Monday, November 8, 2010

KNOW WHAT YOU ARE TRADING

If you are going to trade, you should take the time to learn the essence
of a market or stock. Some things can be learned quickly but others you
will only learn over time and by trading. The longer you have been trading
a particular market, the better you will know how it reacts. Trading is a
learning process and if you are attentive you will always be able to learn
something new.

Start by getting to know the basics. If you are trading a futures contract,
make sure you know its margin, the hours it trades, and when the
contract expires, rolls over, or goes into delivery. I remember once trading
the front month in crude and not realizing it was last day of trading,
and I got stuck with taking delivery of 5,000 barrels of oil. I panicked a bit
because I lived in Manhattan and space in a Manhattan studio apartment
is quite tight. I was concerned about what I was going to do with all that
oil. I figured maybe I could make an end table or two but that still left me
with a lot of barrels of oil and I didn’t even have a car back then. Luckily
my clearinghouse took care of it (at a cost, of course). These things are
not uncommon and I have had a customer do it once as well. It is also not
uncommon to not realize when a market closes. Because futures markets
all have different hours, people who trade a lot of them can get caught taking
positions home they don’t really want, simply because they are careless
and were so caught up trading crude oil that they forgot to get out of their
soybean position at 2:15 when it closed.

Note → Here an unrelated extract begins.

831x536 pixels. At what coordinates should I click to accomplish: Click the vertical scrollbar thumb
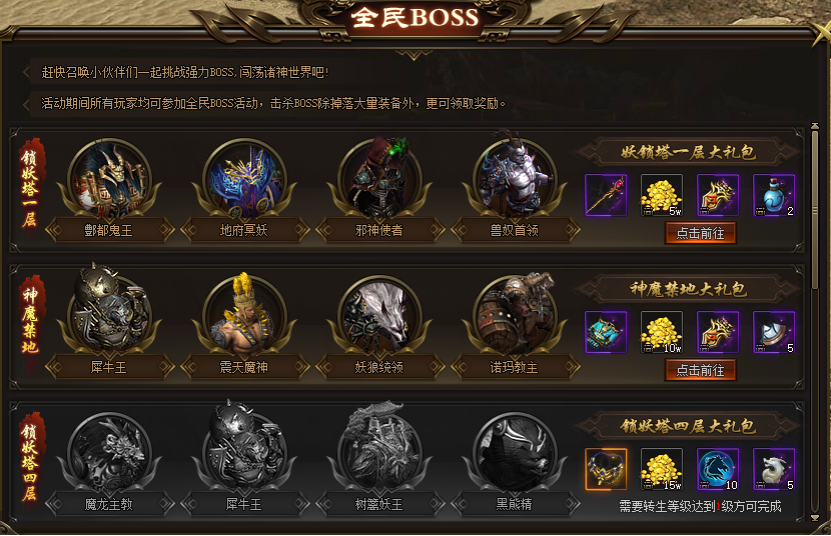(x=815, y=209)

Yes, they can get out after hours,
but they may not get as good a price and they may get a margin call if they
are undercapitalized. It’s not that difficult to know what opens and closes
at what times, and it is something you ought to know. Another simple thing
you should know (and again, I’ve been guilty of this) is what a tick is worth
in a commodity. The first time I traded coffee I had no idea that a penny
move was worth $37.50, (I actually thought it was worth $3.75), nor did I
take the time to notice that on average it moved about $1,500 a day. I made
a trade based on someone’s recommendation without really studying it.
This was a lot more action than I was used to getting in crude, which at the
time was trading at $18/barrel and had about a $300 swing on a good day.
It was both scary and exciting trading coffee. But I soon realized I wasn’t
capitalized properly for it.

The same holds for stocks, there are some stocks that move with a
one-penny spread and others have a dollar spread. You need to know this
before getting involved. The larger the spread is the more you are risking
if you are wrong. When you trade Microsoft at $28 a share you know that
if you change your mind and get out right away you will only lose maybe a
penny or two, but if you trade Google at $628 a share then you may be out
a dollar a share before it has even begun to move.

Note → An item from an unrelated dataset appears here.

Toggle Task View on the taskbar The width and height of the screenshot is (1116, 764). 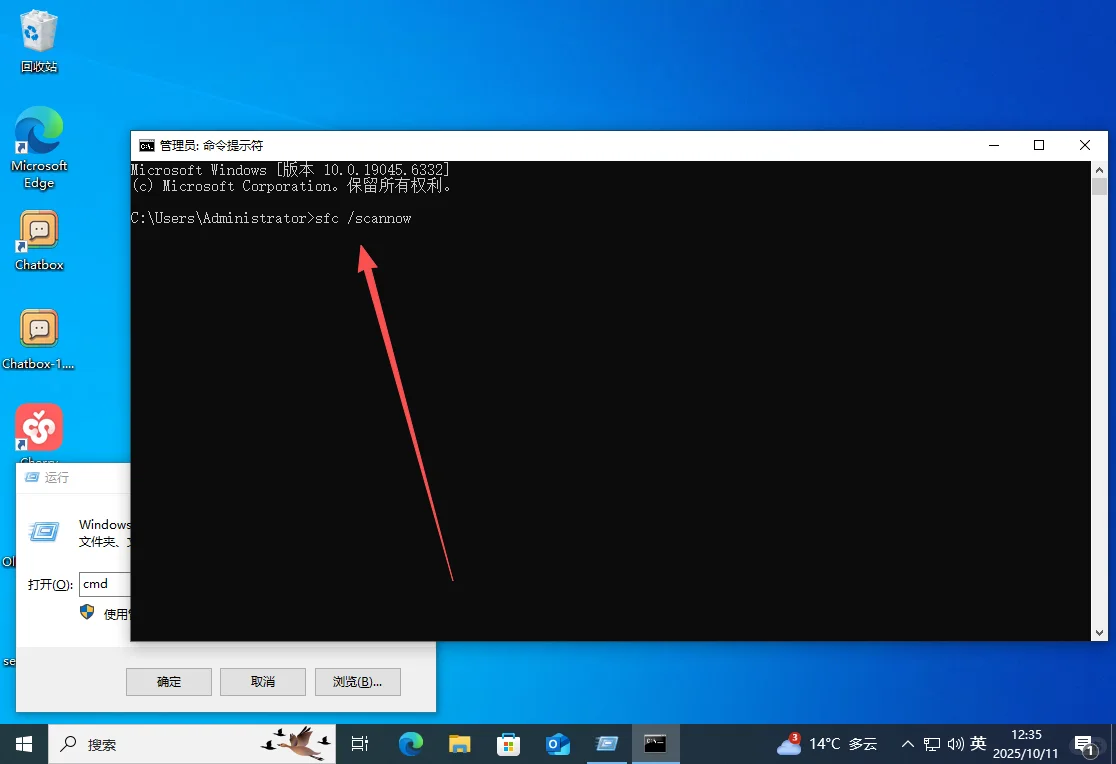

This leads to the importance of knowing the volatility and liquidity of
a market. The best indicator for knowing liquidity is to look at volume. A
stock that trades 24 million shares a day will take a convoy of Mack trucks
to make it budge. You can trade it all day long and get the bid and the ask
for it if you are patient instead of paying for it. On the other hand, if you
are trading a goofy stock like AKF (Ambac Financial Group), that has an
average trading volume of less than 80,000 shares a day, and you try to
buy 5,000 shares you could actually make the stock move a little, at least
temporarily until you are filled. Then it will most likely go back where it
was before you bought it. It’s harder to trade thin markets as you have to
pick your spots much better just to get a fair price. Look at Figure 6.3 and
you’ll see that it’s hard to find any support from a thinly traded stock. I have
never looked at this stock and just found it randomly searching for a thin
stock. Commodities can be quite dangerous when trading thin markets.
Unless you are on the floor yourself, you can get taken for a ride in a thin
market. Your stops may get filled even if the market is not in the area.
Mysteriously at lunchtime when there are three guys in the pit the market
could make a quick move to hit the stops and come right back. I’ve seen it
happen and I’ve been a part of it when I traded on the floor, so yes, it does


FIGURE 6.3 1-Minute AKF
Source: © TradeStation Technologies 1999. All rights reserved.

happen. Just remember the thinner the market, the better you have to pick
your stop locations or the more likely they are to get filled.